Raw milk contamination was down to human error
Human error is responsible for raw milk being contaminated with campylobacter that has resulted in the shutdown of a Village Milk outlet in Timaru, says Village Milk chief executive Mark Houston.
Seven people have been confirmed to have contracted campylobacter after drinking raw milk from the farm which has a Village Milk franchise.
In warning people of the risks of drinking raw milk, medical officer of health Daniel Williams described the confirmed cases as the "tip of the iceberg".
Timaru Village Milk announced the outbreak on its Facebook page on Wednesday and said it would stop selling milk until test results showed it was clear of the problem.
Village Milk, started by the Houston family in Takaka in December 2011, now has franchises in Oxford, Greymouth, Moutere, and Gordonton, Hamilton. The Timaru franchise started three weeks ago.
Mr Houston said the problem stemmed from new cows being introduced to the Timaru herd.
"The rules are, you test them and you don't put their milk into the dispenser until the results come back. If they are clear you're good to go.
"The farmer, Stu Weir, basically made a mistake and put the milk into the dispenser before the test results came back.
"It's not a failure of our systems, they were working perfectly. It's human error, they got it wrong and did not carry out the procedure."
Mr Weir acknowledged the mistake.
"We let people down by not carrying out procedures properly; it's a bit disappointing," he said.
Mr Houston said testing meant that on three other occasions Village Milk had stopped selling milk - twice in Hamilton this year when milk was not up to the right standard and there was coliform from the milking plant not washing well enough, and once in Oxford at the end of the year when campylobacter showed up. Nobody was sick and a UV water filtration system had improved the water supply, he said.
When Village Milk stopped selling milk it had good feedback from the public on its Facebook page. "They have said thank you for being careful and we're looking forward to when it is back," said Mr Houston. It was a personal choice whether people bought raw milk, he said.
"There's always a potential risk with sale of unprocessed food, it's up to people to make up their own mind."
While shutdowns seemed a bit odd, they were an integral part of the management of the milk, he said. "If they have a problem they have to sort it out."

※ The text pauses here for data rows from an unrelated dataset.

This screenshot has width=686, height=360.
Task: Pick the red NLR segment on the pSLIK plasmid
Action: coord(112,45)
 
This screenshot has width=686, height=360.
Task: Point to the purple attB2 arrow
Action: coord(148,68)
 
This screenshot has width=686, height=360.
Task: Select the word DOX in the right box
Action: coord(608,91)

The comprehensive testing regime included daily tests at the farm for somatic cell count, a measure of udder health, and weekly for aerobic plate count (APC) which measured bacteria in milk, as well as for coliform and E coli. At the end of each month tests for inhibitors such as penicillin and somatic cell counts were sent to Hamilton for analysis, and bimonthly for pathogens such as campylobacter, salmonella and listeria.
Mr Houston said the Weirs would not lose their franchise. "It's human error, people should not make mistakes but you should not be shot at dawn."
In Nelson, Oaklands Milk, which sells pasteurised milk direct from its Stoke farm and at two city outlets, is looking at selling raw milk from the farm.
Owner Julian Raine said: "We had been hoping to sell raw milk by now but we are taking a slow and measured approach to it. We have to get it right. The stakes are too high if you get it wrong."
There was certainly a demand for raw milk, he said. "There would not be a day pass when I am not asked for raw milk."